Die Farbe der Einigkeit

Dem Gemeinderat von Maur ist gelungen, woran die Weltpolitik seit Jahren scheitert: acht Menschen auf eine gemeinsame Linie zu bringen.

Nicht bei den Steuern. Nicht beim Verkehr. Nicht bei der Bauordnung.

Beim Sakko – auf dem Gruppenfoto für die neue Legislatur.

Dunkelblau dominiert. Dazu weisses oder hellblaues Hemd, helle Turnschuhe und jener entschlossene Gesichtsausdruck, der irgendwo zwischen «Wir hören Ihnen zu» und «Der Antrag wird an die Kommission überwiesen» pendelt. Es fehlt eigentlich nur noch das PKZ-Logo unten rechts im Bild – oder der Slogan einer Versicherung: «Damit Sie sich um nichts kümmern müssen.»

Die Botschaft ist klar: Hier regiert nicht das Ego, sondern der Dresscode.

Dabei steckt in diesem Gruppenbild erstaunlich viel Zeitgeist. Früher standen Gemeinderäte geschniegelt in Anzug und Krawatte vor dem Gemeindehaus. Heute trägt man Sneakers. Das signalisiert Bodenhaftung. Wer weisse Turnschuhe trägt, kann schliesslich kein abgehobener Politiker sein.

Selbst das historische Gemäuer der Burg im Hintergrund scheint sich dem Corporate Design unterzuordnen.

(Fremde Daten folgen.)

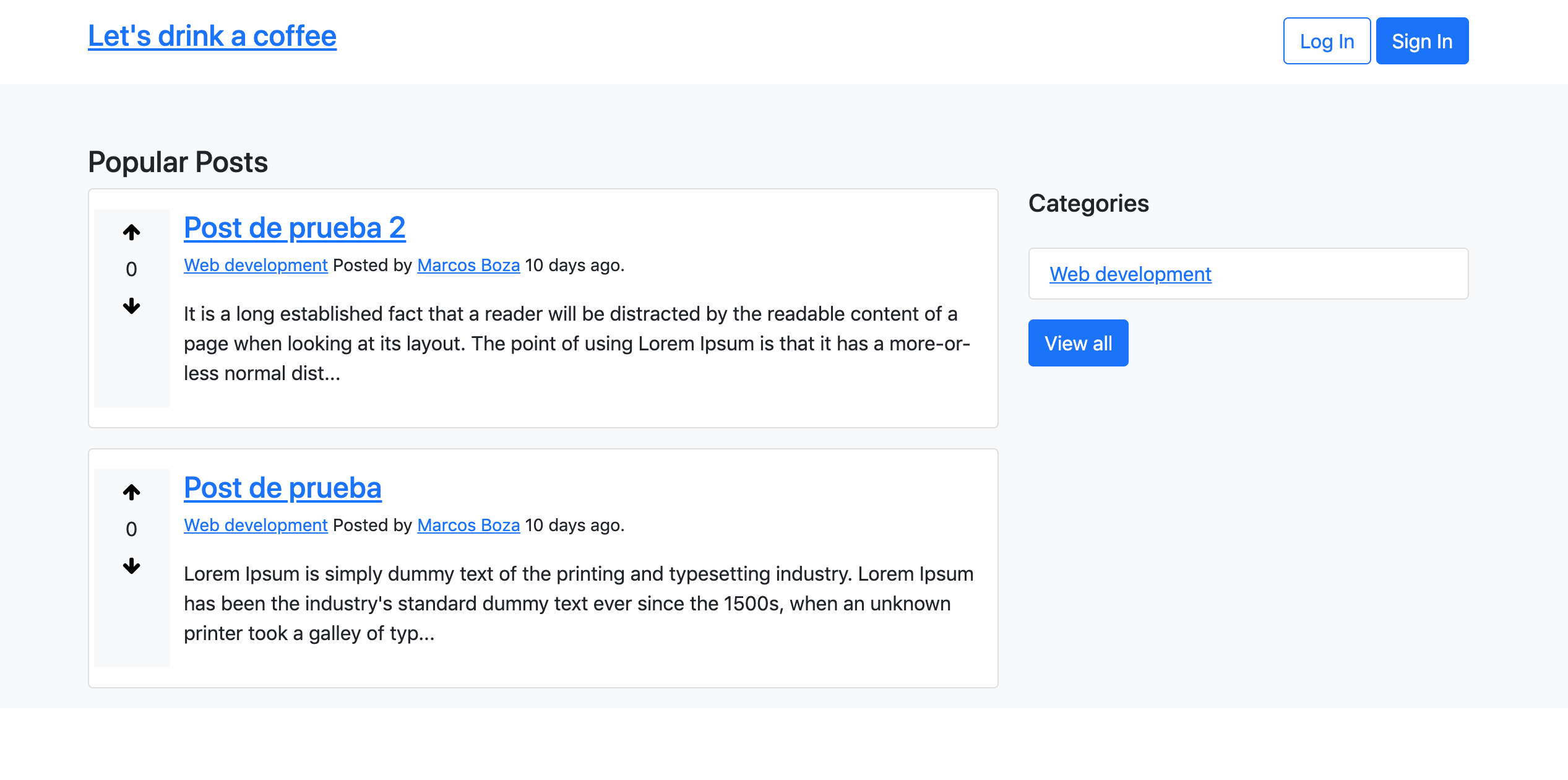Click the excerpt text of Post de prueba 2
The image size is (1568, 780).
(575, 344)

Efeu, Naturstein und Fachwerk dürfen den Eindruck von Bodenständigkeit verstärken, während die Kleidung sagt: Wir könnten jetzt auch gleich in den Workshop «Gemeinde 2035» wechseln.

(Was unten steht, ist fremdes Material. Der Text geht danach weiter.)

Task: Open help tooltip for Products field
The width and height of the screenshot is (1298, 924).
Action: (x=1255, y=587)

Und doch hat das Bild etwas Beruhigendes. In einer Welt, in der alle ständig ihre Individualität zelebrieren, setzt Maur auf das Gegenteil. Auf Harmonie. Auf Gleichklang. Auf Marineblau.

Vielleicht ist das die eigentliche Botschaft des Fotos: Politische Mehrheiten sind vergänglich. Der Business-Casual-Look bleibt. (tre.)